Salah satu tokoh tua Muhammadiyah yang menjadi rujukan
kader-kader mudanya adalah Buya Syafii Maarif. Mantan ketua PP Muhammadiyah
periode 2000-2005 itu memang memiliki integritas keilmuan serta komitmen
kebangsaan yang tinggi. Tak salah jika namanya terus didengungkan dalam
berbagai diskusi, terutama kader-kader IMM yang terpukau dengan wawasan
intelektualnya. Buya adalah sosok yang otentik dan tak banyak di temui di
negeri ini.
Secara personal, saya belum pernah bertemu beliau, dan Buya
juga tidak mengenal saya. Tapi saya selalu aktif mengikuti tulisan-tulisannya
di rubrik Resonansi Republika sejak dua tahun ini. Buku-bukunya juga banyak
tersedia di rak-rak perpustakaan kampus, karena sering membaca karya tulisnya,
saya jadi tertarik untuk menelisik lebih jauh sosok Buya Syafii, apalagi
setelah Damien Dematra menulis Novel dan film tentang perjalanan hidup beliau.

● **SEGMEN DATA**:
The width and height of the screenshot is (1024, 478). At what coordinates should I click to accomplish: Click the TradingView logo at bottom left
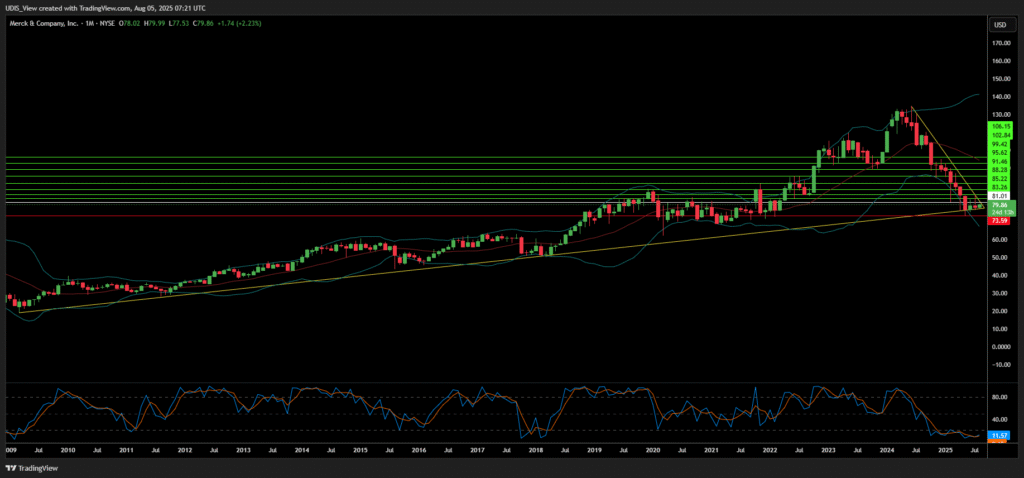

● **TUJUAN**: Lanjutkan tulisan tentang Buya Syafii Maarif setelah kalimat terakhirnya. Data di atas tidak perlu digunakan.

● **HASIL**:
Dari sekian banyak tokoh Muhammadiyah, Buya salah satu yang
disebut “Guru Bangsa”, padahal, secara struktural, Buya tidak pernah memiliki
jabatan Politik. Ia tidak pernah masuk Partai, tidak pernah pula menjadi
Pejabat negara. Julukan sebagai “Guru Bangsa” itu lahir dari sikap-sikapnya
yang orisinil, apa adanya, dan kritis. Ia lahir sebagai seorang akademisi,
intelektual serta tokoh pemersatu bangsa, dan tidak memiliki gairah untuk
terjun dalam dunia politik.
Padahal, Buya pernah menduduki dua jabatan yang sangat
prestisius, yaitu sebagai ketua Umum Pengurus Pusat Muhammadiyah dan Presiden World
Conference on Religion for Peace (WCRP), Salah satu Organisasi agama
terbesar di dunia. Dua jabatan penting yang bisa ia jadikan jangkar untuk
terjun ke dalam dunia Politik dan menduduki jabatan yang jauh lebih prestisius.
Tapi sikapnya tegas, ia menolak itu semua. Bahkan ia pernah ditawari untuk
menjadi ketua umum salah satu Parpol, tapi ia tetap menolak. Padahal, kini
jabatan sebagai ketua umum Parpol diperebutkan di banyak Partai.
Banyak orang tergoda dengan tiga hal ; harta, tahta, wanita.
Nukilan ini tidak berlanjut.